Top of Material supplied
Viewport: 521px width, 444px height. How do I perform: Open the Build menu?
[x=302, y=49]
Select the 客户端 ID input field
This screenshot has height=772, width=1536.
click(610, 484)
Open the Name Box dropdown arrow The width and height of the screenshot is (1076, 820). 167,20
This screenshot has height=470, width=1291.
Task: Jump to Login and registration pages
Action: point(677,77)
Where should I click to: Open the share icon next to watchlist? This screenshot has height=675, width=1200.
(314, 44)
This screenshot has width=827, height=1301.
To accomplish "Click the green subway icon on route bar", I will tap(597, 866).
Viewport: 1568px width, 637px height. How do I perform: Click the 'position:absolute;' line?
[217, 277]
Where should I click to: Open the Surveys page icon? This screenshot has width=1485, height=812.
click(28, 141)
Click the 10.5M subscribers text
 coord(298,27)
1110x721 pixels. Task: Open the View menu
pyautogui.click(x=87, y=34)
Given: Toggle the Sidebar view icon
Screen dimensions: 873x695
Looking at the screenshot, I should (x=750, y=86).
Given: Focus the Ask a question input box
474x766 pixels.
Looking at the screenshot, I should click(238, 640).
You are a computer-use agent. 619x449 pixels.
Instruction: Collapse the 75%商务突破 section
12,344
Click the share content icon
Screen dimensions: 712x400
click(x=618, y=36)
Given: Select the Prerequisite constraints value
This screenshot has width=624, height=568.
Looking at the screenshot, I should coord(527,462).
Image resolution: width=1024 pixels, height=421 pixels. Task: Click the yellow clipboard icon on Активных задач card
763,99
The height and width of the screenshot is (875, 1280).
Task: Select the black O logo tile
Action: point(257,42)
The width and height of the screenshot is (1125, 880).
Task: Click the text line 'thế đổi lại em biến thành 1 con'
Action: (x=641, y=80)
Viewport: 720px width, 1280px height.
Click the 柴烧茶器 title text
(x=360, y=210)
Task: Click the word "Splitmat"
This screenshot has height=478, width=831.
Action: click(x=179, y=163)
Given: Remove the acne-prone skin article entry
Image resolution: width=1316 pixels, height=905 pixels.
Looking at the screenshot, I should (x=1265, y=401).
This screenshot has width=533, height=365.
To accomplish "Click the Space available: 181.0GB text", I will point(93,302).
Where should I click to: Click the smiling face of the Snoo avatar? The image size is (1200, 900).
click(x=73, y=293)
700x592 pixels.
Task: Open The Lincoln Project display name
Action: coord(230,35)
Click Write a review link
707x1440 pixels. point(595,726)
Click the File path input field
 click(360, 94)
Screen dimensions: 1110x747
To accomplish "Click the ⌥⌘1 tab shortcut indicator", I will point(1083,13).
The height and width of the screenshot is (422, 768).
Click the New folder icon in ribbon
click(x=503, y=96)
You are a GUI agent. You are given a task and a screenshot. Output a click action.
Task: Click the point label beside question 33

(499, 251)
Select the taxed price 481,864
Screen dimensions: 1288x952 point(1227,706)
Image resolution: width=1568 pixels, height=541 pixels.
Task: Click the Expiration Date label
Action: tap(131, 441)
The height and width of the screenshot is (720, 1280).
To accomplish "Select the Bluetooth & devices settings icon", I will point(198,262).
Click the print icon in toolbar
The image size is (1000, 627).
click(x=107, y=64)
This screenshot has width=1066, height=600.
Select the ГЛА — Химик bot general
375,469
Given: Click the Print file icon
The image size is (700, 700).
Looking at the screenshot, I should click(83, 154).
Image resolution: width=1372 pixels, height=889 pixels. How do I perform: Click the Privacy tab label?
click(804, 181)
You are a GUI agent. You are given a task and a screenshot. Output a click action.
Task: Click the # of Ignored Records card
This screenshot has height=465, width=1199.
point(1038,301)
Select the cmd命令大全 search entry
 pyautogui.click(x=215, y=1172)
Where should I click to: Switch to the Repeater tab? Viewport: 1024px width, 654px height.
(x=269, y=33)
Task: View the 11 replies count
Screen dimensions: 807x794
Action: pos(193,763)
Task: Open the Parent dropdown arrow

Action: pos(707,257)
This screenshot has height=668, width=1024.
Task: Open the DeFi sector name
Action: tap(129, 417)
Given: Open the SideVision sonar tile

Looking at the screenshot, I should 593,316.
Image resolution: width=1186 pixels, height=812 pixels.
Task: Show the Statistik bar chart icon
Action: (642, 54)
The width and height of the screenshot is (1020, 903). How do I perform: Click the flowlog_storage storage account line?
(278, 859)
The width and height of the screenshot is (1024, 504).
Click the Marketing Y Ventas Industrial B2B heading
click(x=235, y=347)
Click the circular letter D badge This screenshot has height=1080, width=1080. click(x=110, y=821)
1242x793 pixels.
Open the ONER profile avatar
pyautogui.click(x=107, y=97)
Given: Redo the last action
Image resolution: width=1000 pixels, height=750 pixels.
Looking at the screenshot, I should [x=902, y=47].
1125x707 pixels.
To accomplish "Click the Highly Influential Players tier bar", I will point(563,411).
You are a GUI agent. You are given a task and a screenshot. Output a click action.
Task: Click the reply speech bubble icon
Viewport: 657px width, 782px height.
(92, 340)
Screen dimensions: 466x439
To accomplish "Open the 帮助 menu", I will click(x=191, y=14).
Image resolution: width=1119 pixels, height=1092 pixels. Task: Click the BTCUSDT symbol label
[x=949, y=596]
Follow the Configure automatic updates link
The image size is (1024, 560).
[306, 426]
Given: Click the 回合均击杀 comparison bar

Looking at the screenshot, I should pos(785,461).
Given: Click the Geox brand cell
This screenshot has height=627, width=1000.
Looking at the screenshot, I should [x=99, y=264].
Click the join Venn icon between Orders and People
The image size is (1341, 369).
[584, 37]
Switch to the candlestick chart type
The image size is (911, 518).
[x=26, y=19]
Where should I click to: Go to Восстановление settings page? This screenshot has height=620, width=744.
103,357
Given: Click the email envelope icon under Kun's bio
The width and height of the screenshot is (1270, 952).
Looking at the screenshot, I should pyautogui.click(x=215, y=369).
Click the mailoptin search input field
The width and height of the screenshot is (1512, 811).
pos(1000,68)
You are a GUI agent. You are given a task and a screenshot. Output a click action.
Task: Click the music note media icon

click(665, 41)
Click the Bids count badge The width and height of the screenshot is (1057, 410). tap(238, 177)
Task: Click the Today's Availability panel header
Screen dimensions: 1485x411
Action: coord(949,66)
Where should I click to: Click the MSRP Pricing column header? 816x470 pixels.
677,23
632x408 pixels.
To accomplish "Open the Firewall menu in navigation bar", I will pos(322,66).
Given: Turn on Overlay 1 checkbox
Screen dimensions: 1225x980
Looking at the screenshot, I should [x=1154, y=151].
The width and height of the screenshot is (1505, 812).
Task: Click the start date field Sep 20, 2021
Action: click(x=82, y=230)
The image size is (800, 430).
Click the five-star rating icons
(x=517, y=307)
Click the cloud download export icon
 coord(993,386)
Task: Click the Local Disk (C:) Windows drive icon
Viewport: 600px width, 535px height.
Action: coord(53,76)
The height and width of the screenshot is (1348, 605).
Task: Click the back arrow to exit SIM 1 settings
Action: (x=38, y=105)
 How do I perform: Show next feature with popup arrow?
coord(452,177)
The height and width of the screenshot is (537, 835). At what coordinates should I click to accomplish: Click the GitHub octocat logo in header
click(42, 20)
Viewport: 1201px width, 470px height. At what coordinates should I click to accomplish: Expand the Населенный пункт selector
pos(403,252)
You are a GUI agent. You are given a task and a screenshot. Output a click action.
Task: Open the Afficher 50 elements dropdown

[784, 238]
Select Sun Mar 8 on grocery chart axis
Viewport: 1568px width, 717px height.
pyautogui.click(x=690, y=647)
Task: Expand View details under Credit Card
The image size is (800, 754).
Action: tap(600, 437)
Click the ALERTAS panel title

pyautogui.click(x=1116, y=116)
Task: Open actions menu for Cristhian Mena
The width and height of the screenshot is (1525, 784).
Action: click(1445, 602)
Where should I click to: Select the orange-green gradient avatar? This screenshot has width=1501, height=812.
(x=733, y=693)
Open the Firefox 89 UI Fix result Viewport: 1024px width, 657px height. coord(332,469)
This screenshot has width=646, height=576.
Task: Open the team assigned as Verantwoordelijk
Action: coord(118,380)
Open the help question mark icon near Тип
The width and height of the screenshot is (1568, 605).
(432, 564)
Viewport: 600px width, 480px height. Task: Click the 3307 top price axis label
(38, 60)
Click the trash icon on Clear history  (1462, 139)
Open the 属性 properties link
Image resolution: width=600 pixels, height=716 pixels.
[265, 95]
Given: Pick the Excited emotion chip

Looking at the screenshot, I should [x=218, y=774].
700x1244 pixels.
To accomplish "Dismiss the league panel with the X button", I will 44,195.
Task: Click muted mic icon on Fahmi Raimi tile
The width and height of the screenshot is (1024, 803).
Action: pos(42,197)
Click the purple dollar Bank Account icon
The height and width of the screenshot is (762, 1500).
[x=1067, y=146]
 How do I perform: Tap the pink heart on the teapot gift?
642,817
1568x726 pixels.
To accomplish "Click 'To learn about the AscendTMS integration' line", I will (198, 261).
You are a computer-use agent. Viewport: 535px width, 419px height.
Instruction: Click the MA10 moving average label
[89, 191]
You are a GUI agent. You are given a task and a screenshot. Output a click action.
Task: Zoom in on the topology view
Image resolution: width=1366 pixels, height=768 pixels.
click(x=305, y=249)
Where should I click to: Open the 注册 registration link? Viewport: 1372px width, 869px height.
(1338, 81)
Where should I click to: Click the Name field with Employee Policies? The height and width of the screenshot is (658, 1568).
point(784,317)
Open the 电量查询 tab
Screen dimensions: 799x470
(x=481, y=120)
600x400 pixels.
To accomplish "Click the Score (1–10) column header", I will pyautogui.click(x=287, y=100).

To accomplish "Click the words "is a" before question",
Bottom of Material supplied
* [Task]: Wherever the string "computer" appears in the entries above, return the line it appears on.

* [Response area]:
You are a computer-use agent. 619x449 pixels.
You are a computer-use agent. Viewport: 535px width, 419px height.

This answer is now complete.